*Written request:*
Give these records as a JSON list of strings, one string per line, leaving out blank lines.

*Data extract:*
====
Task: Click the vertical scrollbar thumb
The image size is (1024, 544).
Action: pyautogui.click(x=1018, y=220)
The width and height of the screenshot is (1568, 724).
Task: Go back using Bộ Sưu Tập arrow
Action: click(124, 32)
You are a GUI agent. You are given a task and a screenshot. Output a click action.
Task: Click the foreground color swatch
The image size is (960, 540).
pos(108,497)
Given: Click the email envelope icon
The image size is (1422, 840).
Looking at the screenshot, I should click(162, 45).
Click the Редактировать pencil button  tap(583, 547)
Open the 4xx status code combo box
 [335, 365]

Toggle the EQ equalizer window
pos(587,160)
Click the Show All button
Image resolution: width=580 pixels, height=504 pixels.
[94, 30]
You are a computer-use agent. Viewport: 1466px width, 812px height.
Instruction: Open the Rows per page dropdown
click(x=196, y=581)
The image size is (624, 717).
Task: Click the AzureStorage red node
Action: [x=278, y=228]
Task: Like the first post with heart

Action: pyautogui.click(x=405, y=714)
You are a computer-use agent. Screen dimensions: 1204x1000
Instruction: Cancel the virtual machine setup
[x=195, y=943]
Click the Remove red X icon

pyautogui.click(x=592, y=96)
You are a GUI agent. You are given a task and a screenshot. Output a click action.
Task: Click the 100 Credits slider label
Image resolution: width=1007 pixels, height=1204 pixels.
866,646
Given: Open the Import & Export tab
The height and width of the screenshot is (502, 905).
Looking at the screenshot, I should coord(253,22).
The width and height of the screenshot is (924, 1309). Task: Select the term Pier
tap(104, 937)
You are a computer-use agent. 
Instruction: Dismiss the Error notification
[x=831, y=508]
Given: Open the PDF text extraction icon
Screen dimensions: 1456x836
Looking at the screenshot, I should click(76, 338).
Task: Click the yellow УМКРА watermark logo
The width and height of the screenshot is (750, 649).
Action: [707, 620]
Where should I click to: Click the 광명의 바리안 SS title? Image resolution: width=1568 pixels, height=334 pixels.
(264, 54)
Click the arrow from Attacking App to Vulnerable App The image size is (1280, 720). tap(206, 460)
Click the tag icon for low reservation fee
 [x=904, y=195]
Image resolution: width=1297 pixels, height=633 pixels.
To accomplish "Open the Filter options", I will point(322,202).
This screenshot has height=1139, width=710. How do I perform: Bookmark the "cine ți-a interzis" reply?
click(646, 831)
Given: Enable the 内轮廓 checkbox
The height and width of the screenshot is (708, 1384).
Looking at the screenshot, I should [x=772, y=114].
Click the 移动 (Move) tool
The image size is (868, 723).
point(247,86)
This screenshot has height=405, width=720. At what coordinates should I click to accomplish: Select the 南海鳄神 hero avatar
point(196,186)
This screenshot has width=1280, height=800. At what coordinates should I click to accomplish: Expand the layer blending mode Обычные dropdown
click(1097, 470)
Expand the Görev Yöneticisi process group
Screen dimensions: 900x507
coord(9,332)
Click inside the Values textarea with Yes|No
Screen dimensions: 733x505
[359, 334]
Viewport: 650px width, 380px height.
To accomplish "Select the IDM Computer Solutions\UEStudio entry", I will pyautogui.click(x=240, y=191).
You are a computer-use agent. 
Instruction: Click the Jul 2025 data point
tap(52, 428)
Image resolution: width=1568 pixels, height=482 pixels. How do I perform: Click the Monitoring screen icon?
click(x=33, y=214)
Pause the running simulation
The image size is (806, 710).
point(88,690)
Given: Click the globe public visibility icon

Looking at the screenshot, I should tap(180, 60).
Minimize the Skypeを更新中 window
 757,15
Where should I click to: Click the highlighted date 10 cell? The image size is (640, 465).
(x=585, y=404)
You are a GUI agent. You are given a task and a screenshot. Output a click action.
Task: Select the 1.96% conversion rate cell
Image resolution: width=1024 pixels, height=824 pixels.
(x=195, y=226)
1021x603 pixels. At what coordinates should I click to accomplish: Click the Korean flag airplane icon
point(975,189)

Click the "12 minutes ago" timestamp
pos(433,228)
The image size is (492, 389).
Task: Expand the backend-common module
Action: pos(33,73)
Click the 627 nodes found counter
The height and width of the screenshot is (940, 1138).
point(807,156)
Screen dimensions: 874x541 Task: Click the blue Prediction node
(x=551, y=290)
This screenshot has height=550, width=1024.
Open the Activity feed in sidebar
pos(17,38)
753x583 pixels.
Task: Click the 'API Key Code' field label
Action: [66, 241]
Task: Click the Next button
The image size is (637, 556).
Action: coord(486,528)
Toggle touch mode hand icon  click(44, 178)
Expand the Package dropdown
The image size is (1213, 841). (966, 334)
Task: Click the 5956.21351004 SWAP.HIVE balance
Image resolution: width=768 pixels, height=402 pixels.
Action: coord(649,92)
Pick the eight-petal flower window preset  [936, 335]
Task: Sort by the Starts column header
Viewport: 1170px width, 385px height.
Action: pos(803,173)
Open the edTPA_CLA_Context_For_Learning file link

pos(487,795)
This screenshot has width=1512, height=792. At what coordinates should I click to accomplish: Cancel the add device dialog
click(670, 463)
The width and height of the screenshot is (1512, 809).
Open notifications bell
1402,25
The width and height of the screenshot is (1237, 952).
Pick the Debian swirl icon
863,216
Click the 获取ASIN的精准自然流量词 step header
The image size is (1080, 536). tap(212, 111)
====
*Answer to the task:*
[
  "Task: Click the vertical scrollbar thumb",
  "The image size is (1024, 544).",
  "Action: pyautogui.click(x=1018, y=220)",
  "The width and height of the screenshot is (1568, 724).",
  "Task: Go back using Bộ Sưu Tập arrow",
  "Action: click(124, 32)",
  "You are a GUI agent. You are given a task and a screenshot. Output a click action.",
  "Task: Click the foreground color swatch",
  "The image size is (960, 540).",
  "pos(108,497)",
  "Given: Click the email envelope icon",
  "The image size is (1422, 840).",
  "Looking at the screenshot, I should click(162, 45).",
  "Click the Редактировать pencil button  tap(583, 547)",
  "Open the 4xx status code combo box",
  " [335, 365]",
  "Toggle the EQ equalizer window",
  "pos(587,160)",
  "Click the Show All button",
  "Image resolution: width=580 pixels, height=504 pixels.",
  "[94, 30]",
  "You are a computer-use agent. Viewport: 1466px width, 812px height.",
  "Instruction: Open the Rows per page dropdown",
  "click(x=196, y=581)",
  "The image size is (624, 717).",
  "Task: Click the AzureStorage red node",
  "Action: [x=278, y=228]",
  "Task: Like the first post with heart",
  "Action: pyautogui.click(x=405, y=714)",
  "You are a computer-use agent. Screen dimensions: 1204x1000",
  "Instruction: Cancel the virtual machine setup",
  "[x=195, y=943]",
  "Click the Remove red X icon",
  "pyautogui.click(x=592, y=96)",
  "You are a GUI agent. You are given a task and a screenshot. Output a click action.",
  "Task: Click the 100 Credits slider label",
  "Image resolution: width=1007 pixels, height=1204 pixels.",
  "866,646",
  "Given: Open the Import & Export tab",
  "The height and width of the screenshot is (502, 905).",
  "Looking at the screenshot, I should coord(253,22).",
  "The width and height of the screenshot is (924, 1309). Task: Select the term Pier",
  "tap(104, 937)",
  "You are a computer-use agent. ",
  "Instruction: Dismiss the Error notification",
  "[x=831, y=508]",
  "Given: Open the PDF text extraction icon",
  "Screen dimensions: 1456x836",
  "Looking at the screenshot, I should click(76, 338).",
  "Task: Click the yellow УМКРА watermark logo",
  "The width and height of the screenshot is (750, 649).",
  "Action: [707, 620]",
  "Where should I click to: Click the 광명의 바리안 SS title? Image resolution: width=1568 pixels, height=334 pixels.",
  "(264, 54)",
  "Click the arrow from Attacking App to Vulnerable App The image size is (1280, 720). tap(206, 460)",
  "Click the tag icon for low reservation fee",
  " [x=904, y=195]",
  "Image resolution: width=1297 pixels, height=633 pixels.",
  "To accomplish \"Open the Filter options\", I will point(322,202).",
  "This screenshot has height=1139, width=710. How do I perform: Bookmark the \"cine ți-a interzis\" reply?",
  "click(646, 831)",
  "Given: Enable the 内轮廓 checkbox",
  "The height and width of the screenshot is (708, 1384).",
  "Looking at the screenshot, I should [x=772, y=114].",
  "Click the 移动 (Move) tool",
  "The image size is (868, 723).",
  "point(247,86)",
  "This screenshot has height=405, width=720. At what coordinates should I click to accomplish: Select the 南海鳄神 hero avatar",
  "point(196,186)",
  "This screenshot has width=1280, height=800. At what coordinates should I click to accomplish: Expand the layer blending mode Обычные dropdown",
  "click(1097, 470)",
  "Expand the Görev Yöneticisi process group",
  "Screen dimensions: 900x507",
  "coord(9,332)",
  "Click inside the Values textarea with Yes|No",
  "Screen dimensions: 733x505",
  "[359, 334]",
  "Viewport: 650px width, 380px height.",
  "To accomplish \"Select the IDM Computer Solutions\\UEStudio entry\", I will pyautogui.click(x=240, y=191).",
  "You are a computer-use agent. ",
  "Instruction: Click the Jul 2025 data point",
  "tap(52, 428)",
  "Image resolution: width=1568 pixels, height=482 pixels. How do I perform: Click the Monitoring screen icon?",
  "click(x=33, y=214)",
  "Pause the running simulation",
  "The image size is (806, 710).",
  "point(88,690)",
  "Given: Click the globe public visibility icon",
  "Looking at the screenshot, I should tap(180, 60).",
  "Minimize the Skypeを更新中 window",
  " 757,15",
  "Where should I click to: Click the highlighted date 10 cell? The image size is (640, 465).",
  "(x=585, y=404)",
  "You are a GUI agent. You are given a task and a screenshot. Output a click action.",
  "Task: Select the 1.96% conversion rate cell",
  "Image resolution: width=1024 pixels, height=824 pixels.",
  "(x=195, y=226)",
  "1021x603 pixels. At what coordinates should I click to accomplish: Click the Korean flag airplane icon",
  "point(975,189)",
  "Click the \"12 minutes ago\" timestamp",
  "pos(433,228)",
  "The image size is (492, 389).",
  "Task: Expand the backend-common module",
  "Action: pos(33,73)",
  "Click the 627 nodes found counter",
  "The height and width of the screenshot is (940, 1138).",
  "point(807,156)",
  "Screen dimensions: 874x541 Task: Click the blue Prediction node",
  "(x=551, y=290)",
  "This screenshot has height=550, width=1024.",
  "Open the Activity feed in sidebar",
  "pos(17,38)",
  "753x583 pixels.",
  "Task: Click the 'API Key Code' field label",
  "Action: [66, 241]",
  "Task: Click the Next button",
  "The image size is (637, 556).",
  "Action: coord(486,528)",
  "Toggle touch mode hand icon  click(44, 178)",
  "Expand the Package dropdown",
  "The image size is (1213, 841). (966, 334)",
  "Task: Click the 5956.21351004 SWAP.HIVE balance",
  "Image resolution: width=768 pixels, height=402 pixels.",
  "Action: coord(649,92)",
  "Pick the eight-petal flower window preset  [936, 335]",
  "Task: Sort by the Starts column header",
  "Viewport: 1170px width, 385px height.",
  "Action: pos(803,173)",
  "Open the edTPA_CLA_Context_For_Learning file link",
  "pos(487,795)",
  "This screenshot has width=1512, height=792. At what coordinates should I click to accomplish: Cancel the add device dialog",
  "click(670, 463)",
  "The width and height of the screenshot is (1512, 809).",
  "Open notifications bell",
  "1402,25",
  "The width and height of the screenshot is (1237, 952).",
  "Pick the Debian swirl icon",
  "863,216",
  "Click the 获取ASIN的精准自然流量词 step header",
  "The image size is (1080, 536). tap(212, 111)"
]